Par ce meurtre, et ses conséquences, notamment sur les familles des protagonistes, l'un dont l'on découvre l'existence par l'intermédiaire de sa fille Naomi, principalement, l'autre par la description de sa situation en prison, mais aussi par l'intermédiaire de sa propre fille, Dawn, c'est la fracture qui finit de se fissurer entre deux mondes qui nous est peinte avec une précision chirurgicale, et qui nous mènera finalement vers un chemin inattendu, dans lequel l'on peut bien parler de « martyr » au pluriel.

Et le plus fort, sûrement le plus difficile à digérer, surtout lorsque l'on est soi-même pro-IVG et franchement athée, c'est la capacité qu'a l'autrice à nous présenter ces deux mondes comme ils sont, sans aucun jugement, afin de mieux faire prendre conscience au lecteur que, de chaque côté, il y a, finalement, une forme d'extrémisme, même si l'un est effectivement moins virulent et funeste que l'autre.
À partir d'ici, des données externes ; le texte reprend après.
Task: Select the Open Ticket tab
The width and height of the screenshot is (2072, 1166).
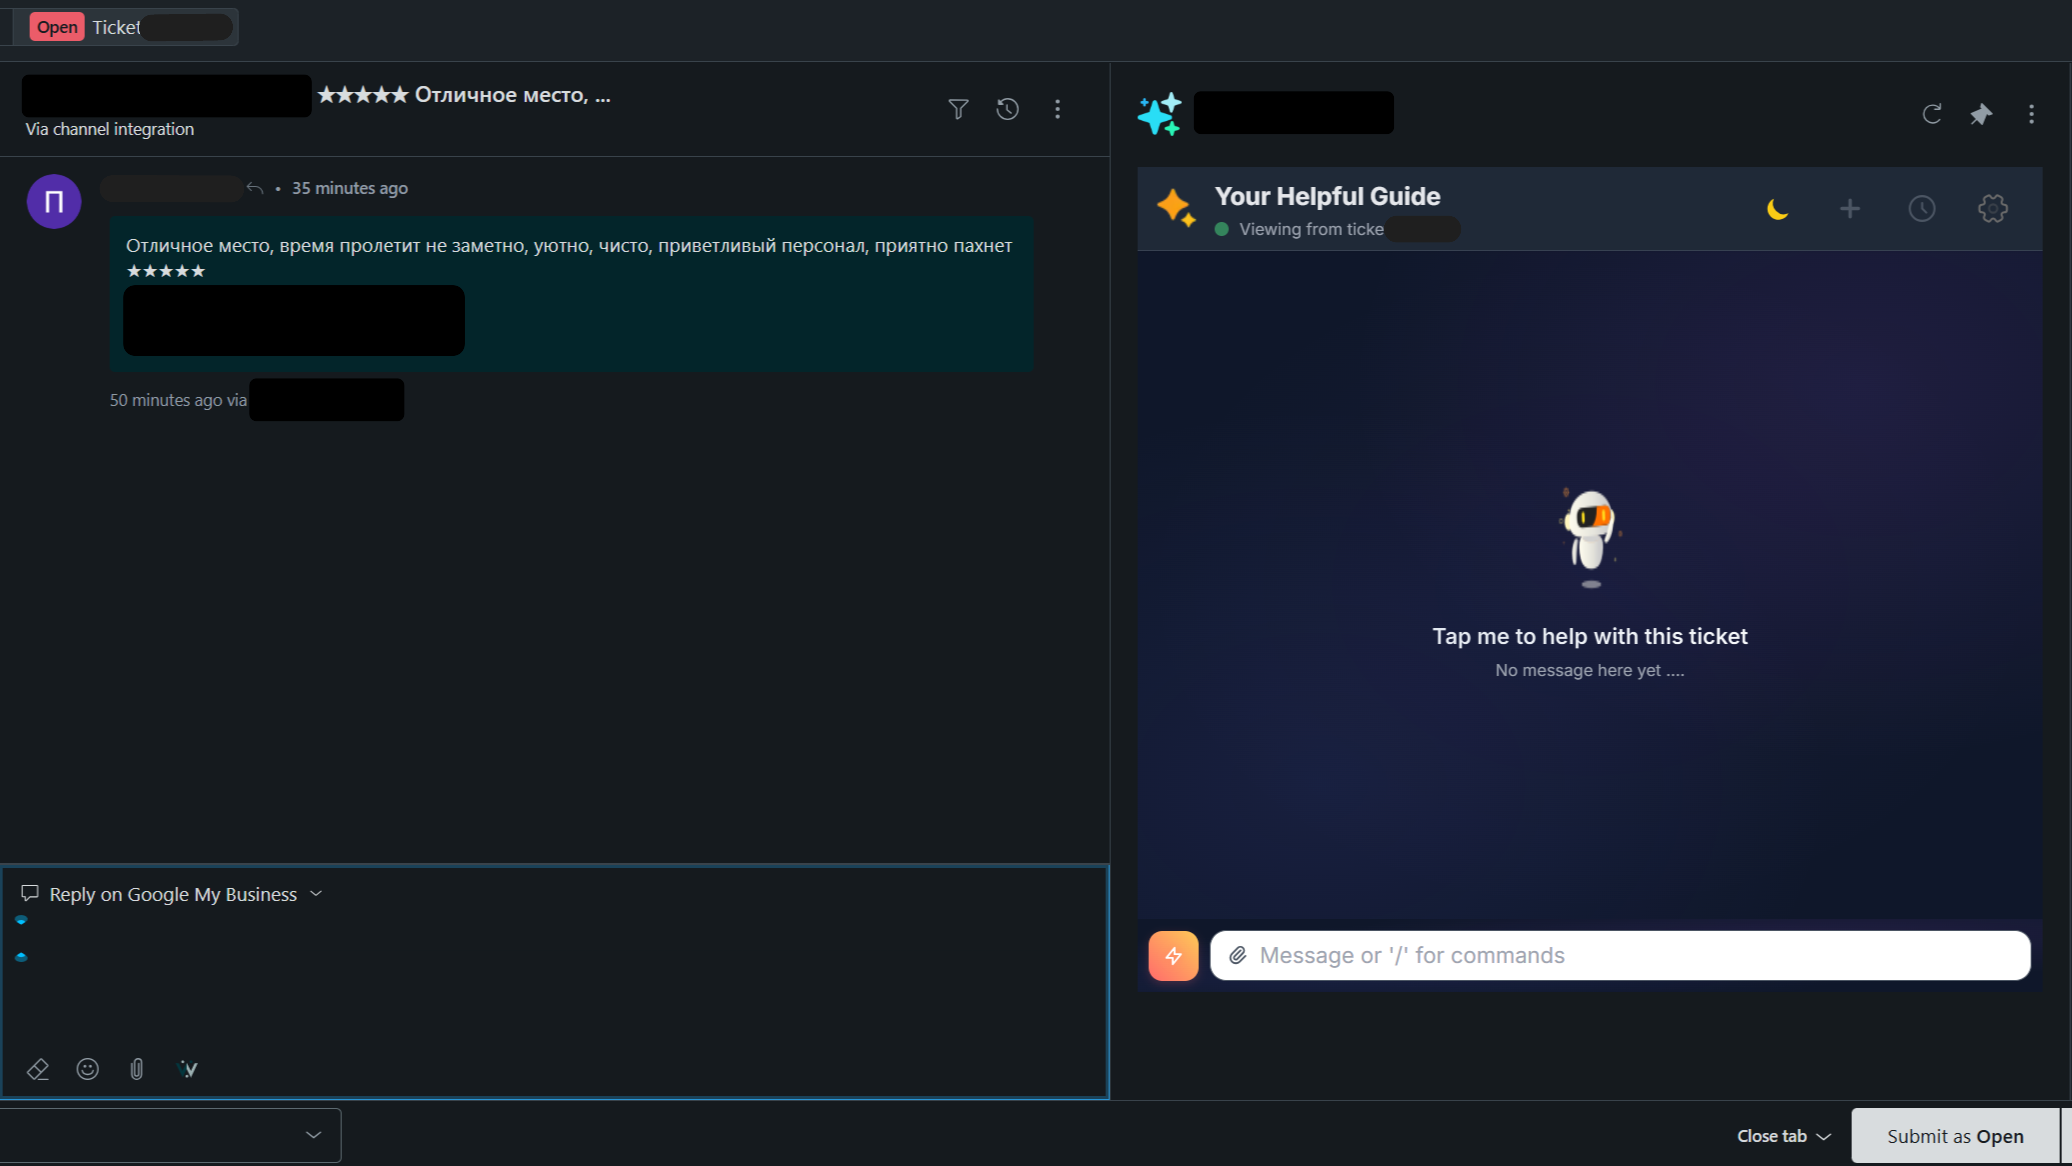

Et cela m'a ramenée, avec beaucoup de pertinence, à des questions que je m'étais moi-même posé quant à l'accession de Donald Trump à la présidence, au fait que j'ai dépassé la simple critique de l'état de fait pour essayer de comprendre les raisons et les mécanismes qui y ont mené – cela fonctionne aussi pour la France, désormais.

Encore une fois, Joyce Carol Oates m'a poussée dans mes retranchements, peut-être encore plus que d'habitude, en m'obligeant à voir de l'humain là où je ne souhaitais vraiment pas en voir, sans prendre parti, juste en me racontant des vies, elles aussi terriblement banales, comme le drame qui les noue, dans les États-Unis d'aujourd'hui.

Encore et toujours malaisant, encore et toujours brillant, en somme.